[Saved data entries]

↓

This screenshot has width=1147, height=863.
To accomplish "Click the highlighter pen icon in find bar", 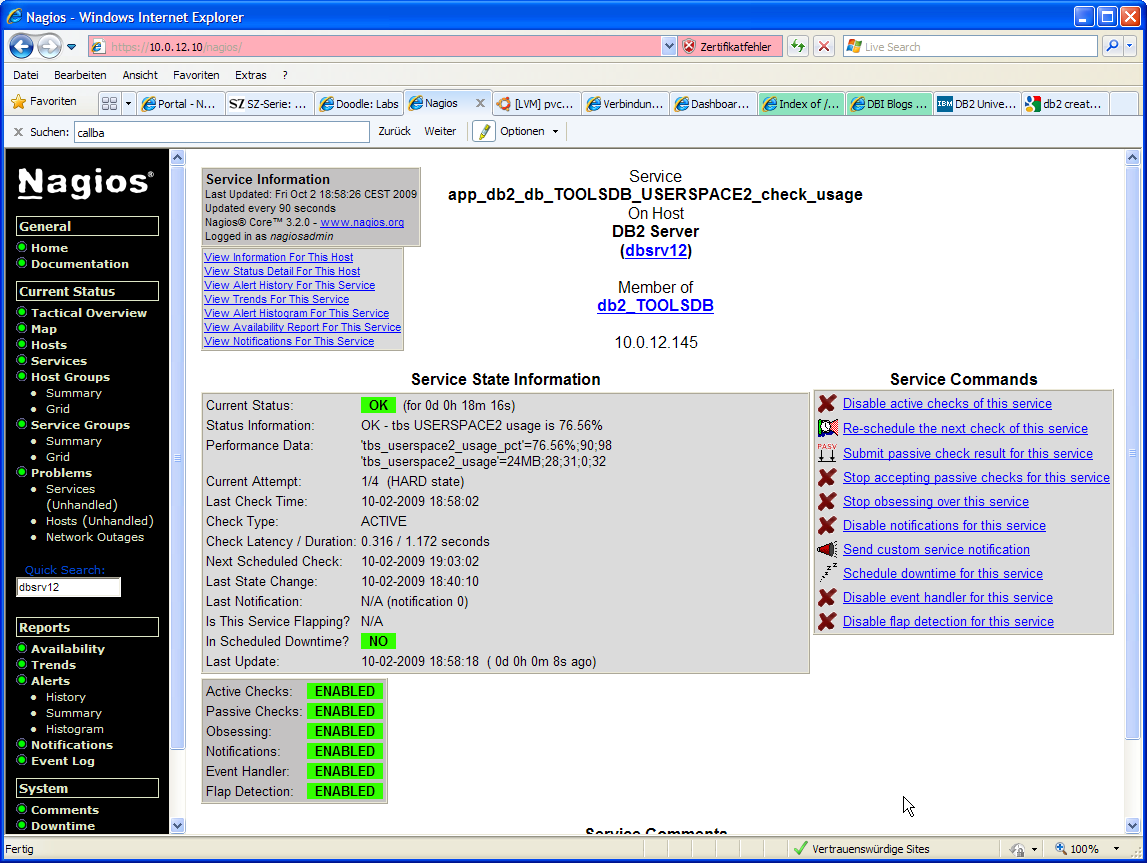I will (x=484, y=132).
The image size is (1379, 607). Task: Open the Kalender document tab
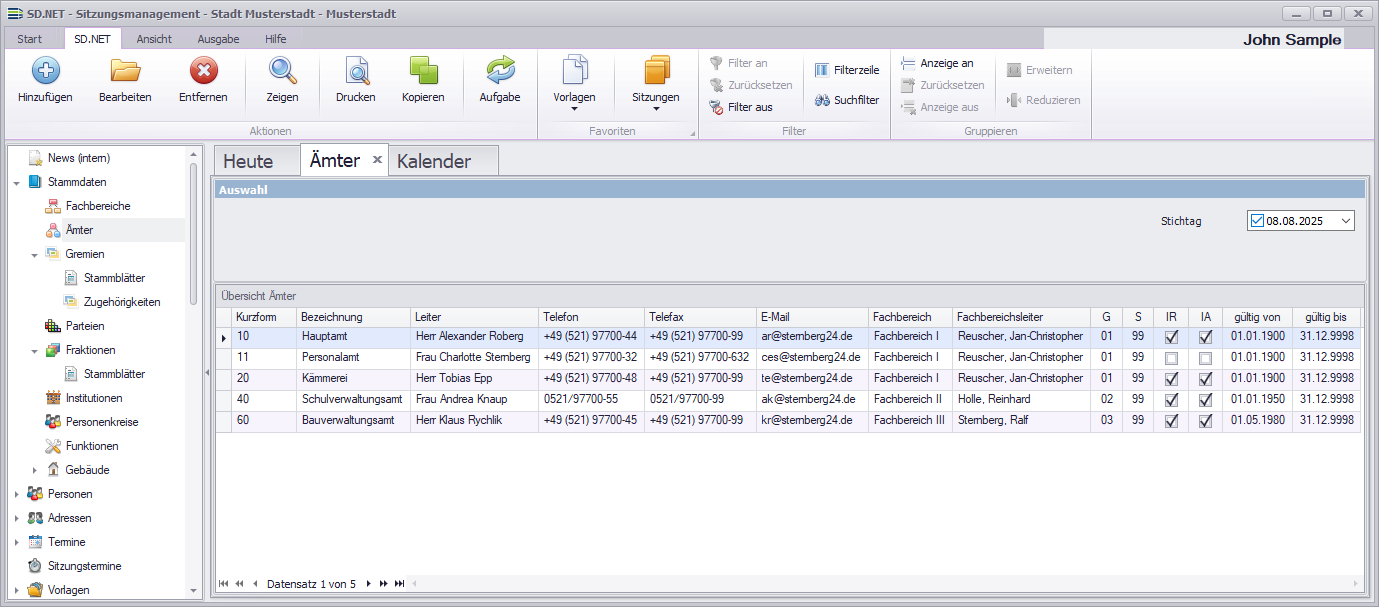[x=434, y=161]
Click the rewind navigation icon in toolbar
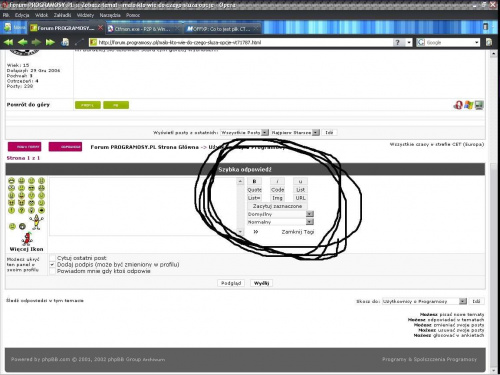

↑

■ **What the exercise asks**: With the pictures left out, give again exactly the lines from the one with "The image size" through the end of the data, both included.

■ **Task response**:
The image size is (1379, 607). Task: Open the Kalender document tab
[x=434, y=161]
Click the rewind navigation icon in toolbar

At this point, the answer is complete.